No One Can Read Me in the Dark


Dear Kate,

Dark and rainy, that's when I see the most.

Rainboots, I used to hate them.  Bulky, scrape me at the jeans seam, pull on my socks when going uphill, not a natural extension of my body.  Last year though I got myself these expensive ladies boots after season, light as foam, meant for all day wear, and best of all, not ladylike save for a few subtle styling details.  Not that I care.

I don't because no one can read me in the dark.

Slow walk, talking to my dog, speaking the language of leash tug, my writing was done out there.  By the time I took her back, fed her, brushed her teeth, and sat down in front of this computer, all my words were spent.  What you are getting here is not a second-chewing.  It's a remembrance of things past, in search of lost time.  Apophatically, to reclaim by negation, is what I do with words.

Still remember the voice recorder I asked you to buy for me?  I've never used it.  I thought through it as I would with any other purchasing decision, and truly believed I would make good use of it, press on the red button the moment it happens, to capture, capsulate life as it streams out of me.  Ambition and stupidity, both needed for one to even attempt such a (de)feat.  I am happy to have plenty of both; at least now I know the frustration lies not in the sure failure.

I am going to do the unthinkable now, to explain my obvious self: Every sentence I wrote above I wrote half of it.  Need I get even more obvious to say the rest is up to you?

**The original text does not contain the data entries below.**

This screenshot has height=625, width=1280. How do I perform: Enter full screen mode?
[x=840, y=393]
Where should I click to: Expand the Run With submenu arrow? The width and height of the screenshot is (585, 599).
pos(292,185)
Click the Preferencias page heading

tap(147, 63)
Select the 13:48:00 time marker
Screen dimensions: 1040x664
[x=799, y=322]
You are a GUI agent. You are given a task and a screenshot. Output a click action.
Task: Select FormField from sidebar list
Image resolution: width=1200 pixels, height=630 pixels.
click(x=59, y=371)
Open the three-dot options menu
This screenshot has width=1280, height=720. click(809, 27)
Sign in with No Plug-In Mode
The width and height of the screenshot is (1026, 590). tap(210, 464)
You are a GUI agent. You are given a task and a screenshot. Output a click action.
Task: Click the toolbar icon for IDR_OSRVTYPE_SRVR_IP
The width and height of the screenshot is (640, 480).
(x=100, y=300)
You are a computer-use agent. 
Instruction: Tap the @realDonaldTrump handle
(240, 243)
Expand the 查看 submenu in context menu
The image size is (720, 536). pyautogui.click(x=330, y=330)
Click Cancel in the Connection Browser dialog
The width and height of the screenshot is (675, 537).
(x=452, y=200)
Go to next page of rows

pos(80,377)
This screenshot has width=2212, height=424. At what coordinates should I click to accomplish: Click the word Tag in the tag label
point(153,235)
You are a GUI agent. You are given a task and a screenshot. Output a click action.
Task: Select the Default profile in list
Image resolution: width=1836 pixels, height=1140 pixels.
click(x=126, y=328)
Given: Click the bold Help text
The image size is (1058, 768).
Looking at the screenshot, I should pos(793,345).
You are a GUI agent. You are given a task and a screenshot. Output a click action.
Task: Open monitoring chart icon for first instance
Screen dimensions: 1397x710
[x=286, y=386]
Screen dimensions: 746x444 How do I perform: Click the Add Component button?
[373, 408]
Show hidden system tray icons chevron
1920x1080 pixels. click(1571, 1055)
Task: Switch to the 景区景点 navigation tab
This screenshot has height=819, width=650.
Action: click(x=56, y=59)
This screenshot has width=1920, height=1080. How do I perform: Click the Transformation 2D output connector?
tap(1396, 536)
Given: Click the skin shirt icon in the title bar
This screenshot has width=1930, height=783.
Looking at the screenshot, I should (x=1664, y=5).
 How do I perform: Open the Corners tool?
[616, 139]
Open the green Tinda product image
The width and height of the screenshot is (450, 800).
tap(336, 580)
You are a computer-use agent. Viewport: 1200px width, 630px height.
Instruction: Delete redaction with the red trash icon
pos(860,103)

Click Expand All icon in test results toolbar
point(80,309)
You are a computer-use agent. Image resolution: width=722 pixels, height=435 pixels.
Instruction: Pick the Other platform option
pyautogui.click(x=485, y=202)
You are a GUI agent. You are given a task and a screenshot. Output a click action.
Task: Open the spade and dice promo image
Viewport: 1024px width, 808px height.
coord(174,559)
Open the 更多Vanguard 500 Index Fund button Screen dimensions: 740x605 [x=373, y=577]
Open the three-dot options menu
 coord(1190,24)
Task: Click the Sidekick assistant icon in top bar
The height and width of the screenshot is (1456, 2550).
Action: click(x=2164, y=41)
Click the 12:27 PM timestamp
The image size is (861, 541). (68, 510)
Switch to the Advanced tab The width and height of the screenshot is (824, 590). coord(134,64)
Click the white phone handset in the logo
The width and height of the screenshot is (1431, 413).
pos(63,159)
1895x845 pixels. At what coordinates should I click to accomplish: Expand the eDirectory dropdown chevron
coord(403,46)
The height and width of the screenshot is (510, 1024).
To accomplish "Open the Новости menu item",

I've grown old, less ambitious and much smarter to acknowledge my earthly reality, that no one is truly listening, no time, no space, no need, no will, no presence to spare.  Tell me like it is, they say, asking from me the tribute of condescension.  I want to know you, they claim, the frustration of a sure failure fails to win them over to see truth, in the dark, rainy, when one sees the most.